[About this task] All lines from the one containing "Viewport: 777px width, 528px height." through the end of the data below are to be repeated exactly, with pictures left out.

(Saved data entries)
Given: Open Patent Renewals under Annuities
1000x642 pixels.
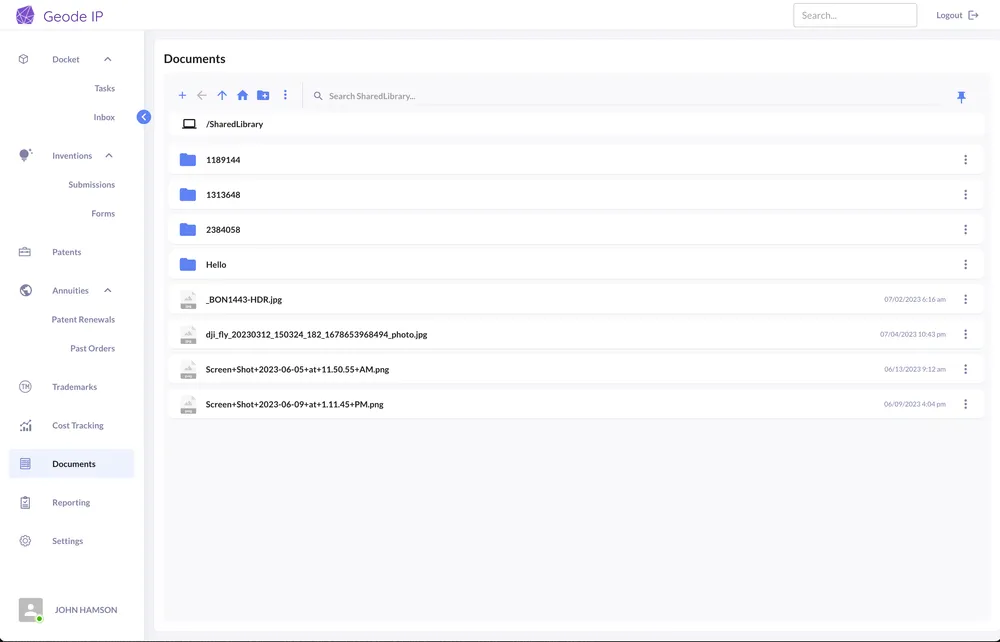Looking at the screenshot, I should click(x=83, y=320).
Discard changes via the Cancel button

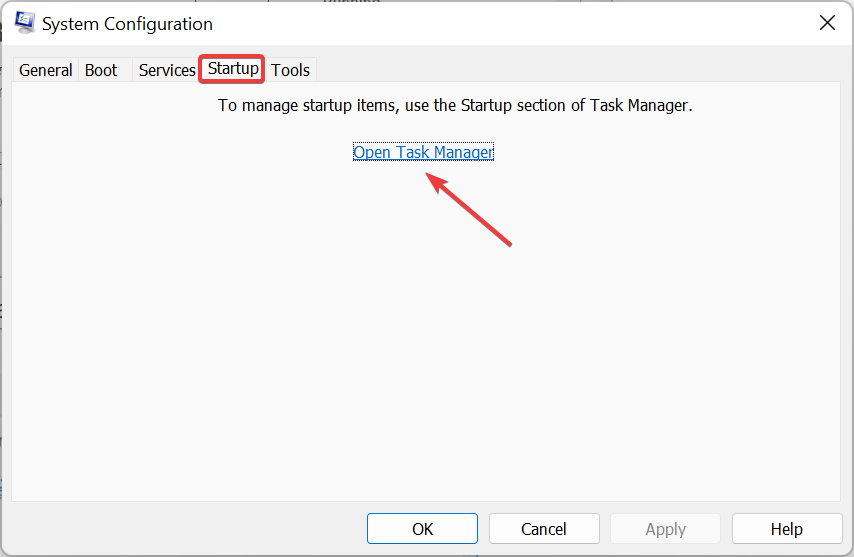click(x=544, y=529)
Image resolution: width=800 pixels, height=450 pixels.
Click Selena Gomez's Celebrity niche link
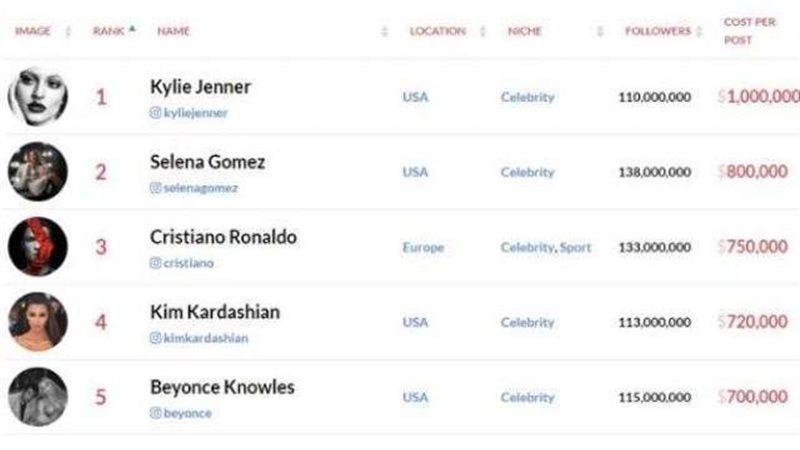(x=528, y=172)
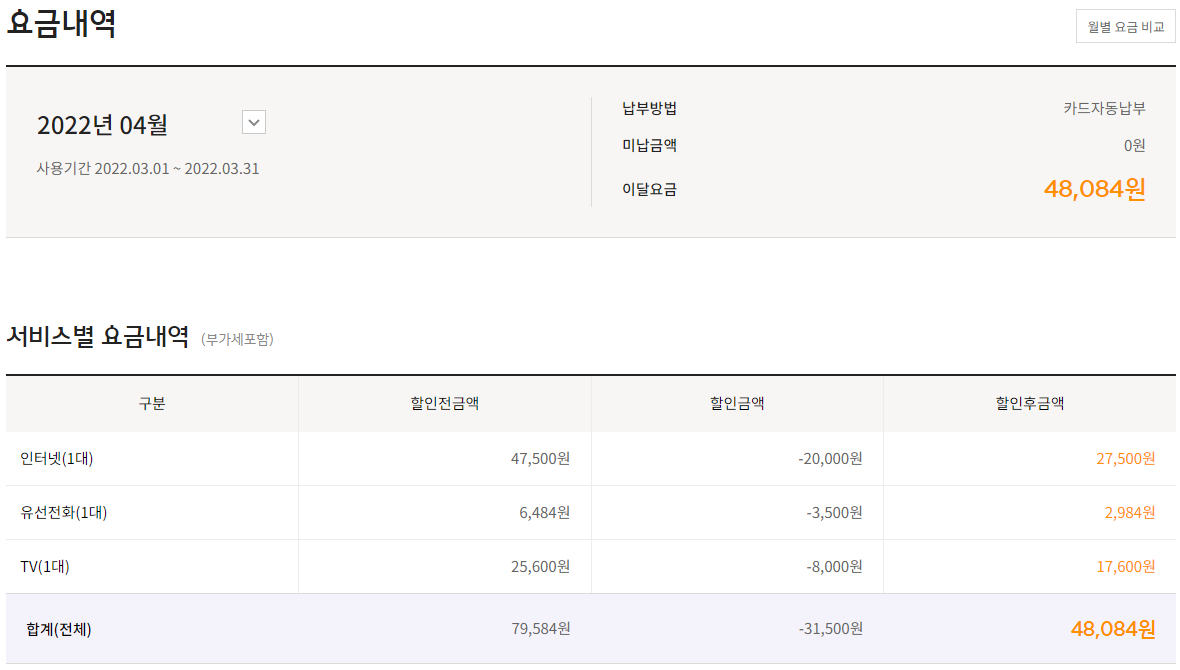Select the 유선전화(1대) row label

64,513
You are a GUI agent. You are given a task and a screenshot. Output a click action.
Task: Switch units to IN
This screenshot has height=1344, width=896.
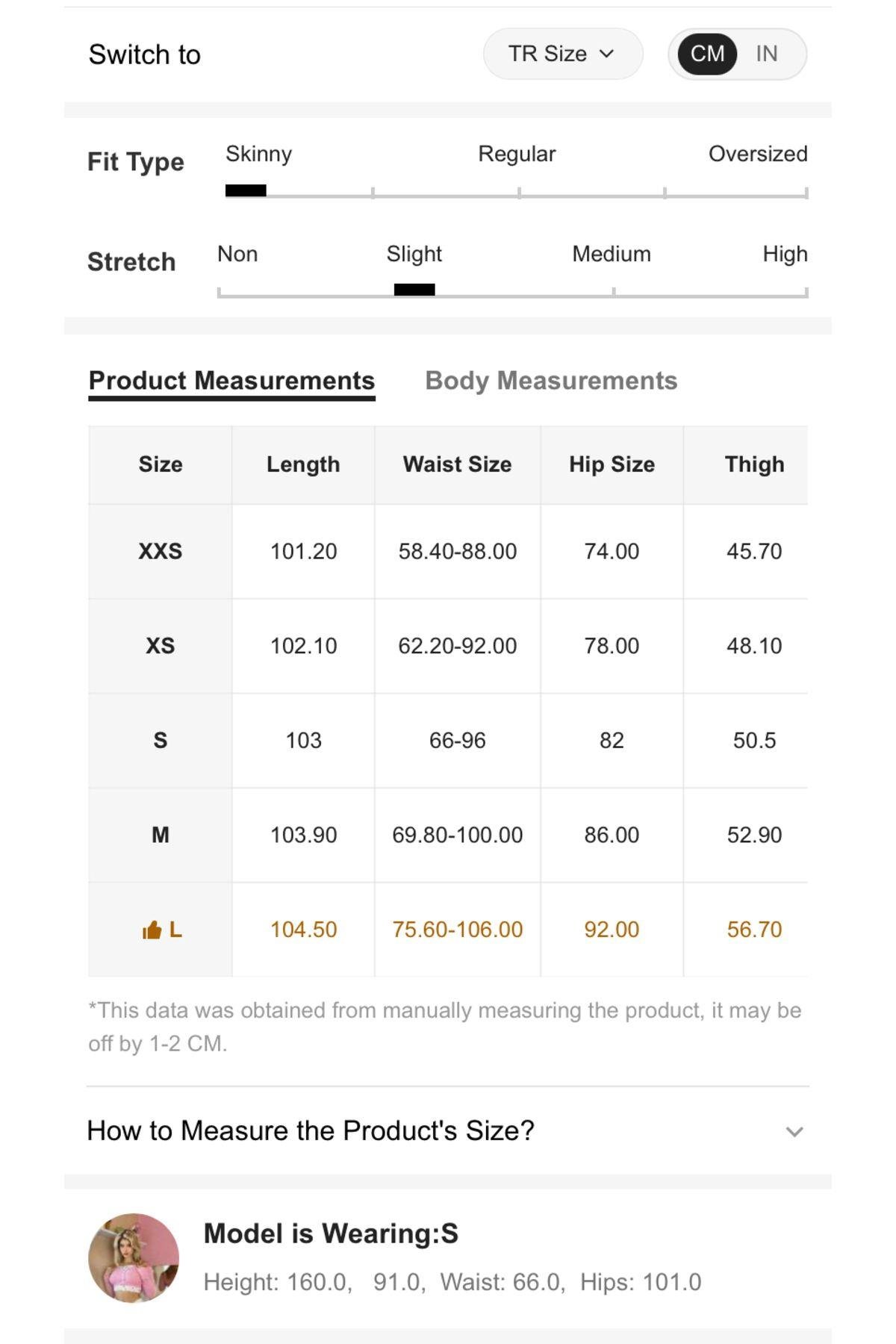tap(767, 54)
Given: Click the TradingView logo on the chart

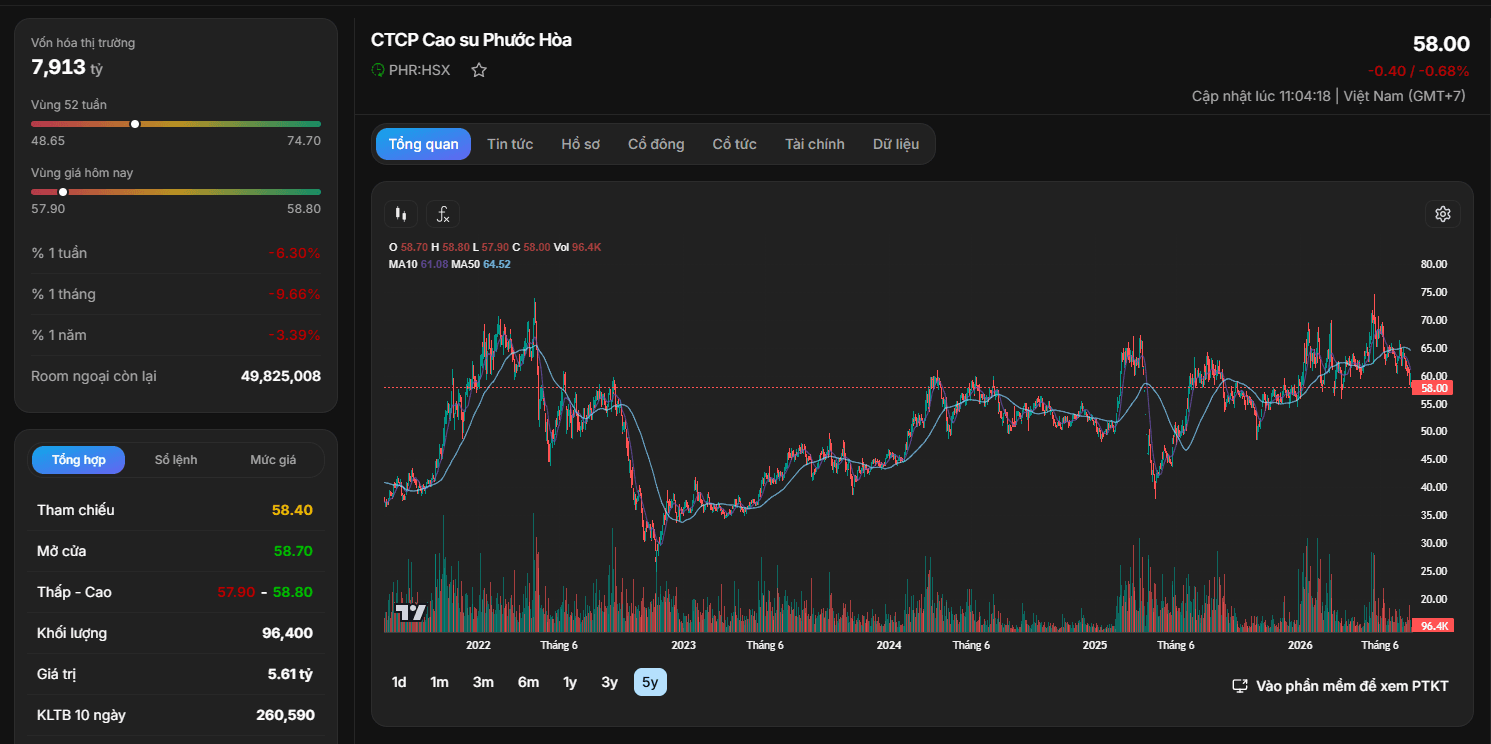Looking at the screenshot, I should click(x=410, y=613).

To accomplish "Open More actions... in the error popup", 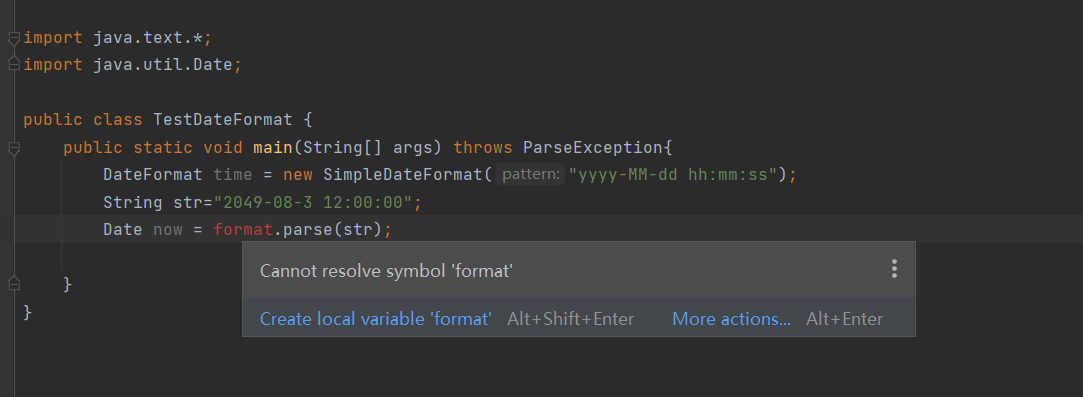I will [x=731, y=319].
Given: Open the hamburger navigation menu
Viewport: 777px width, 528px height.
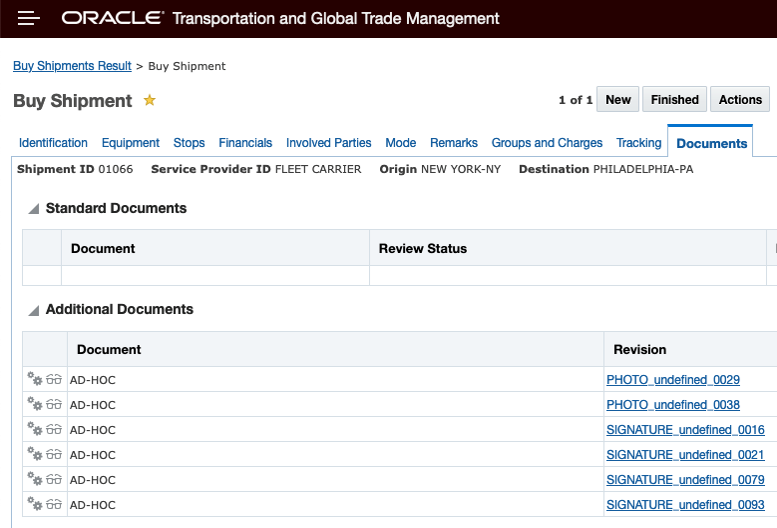Looking at the screenshot, I should click(28, 18).
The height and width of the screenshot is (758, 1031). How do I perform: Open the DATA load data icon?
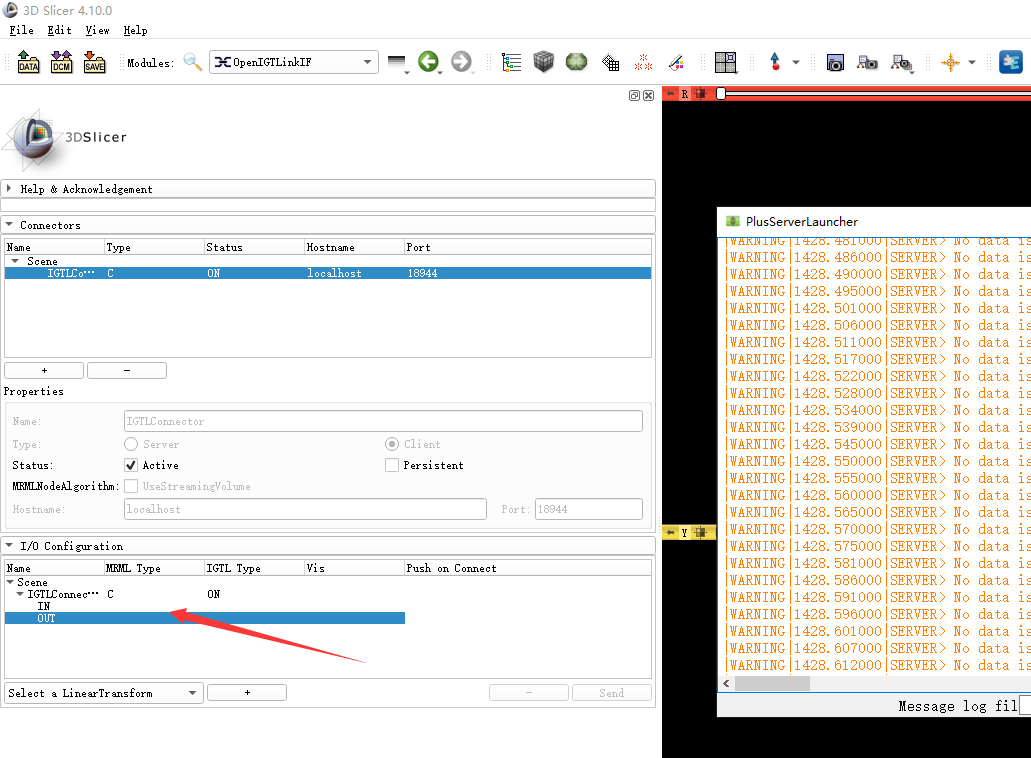[28, 62]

[Result below]
Viewport: 777px width, 528px height.
Looking at the screenshot, I should click(28, 18).
The height and width of the screenshot is (758, 1031). How do I perform: Open the DATA load data icon?
[28, 62]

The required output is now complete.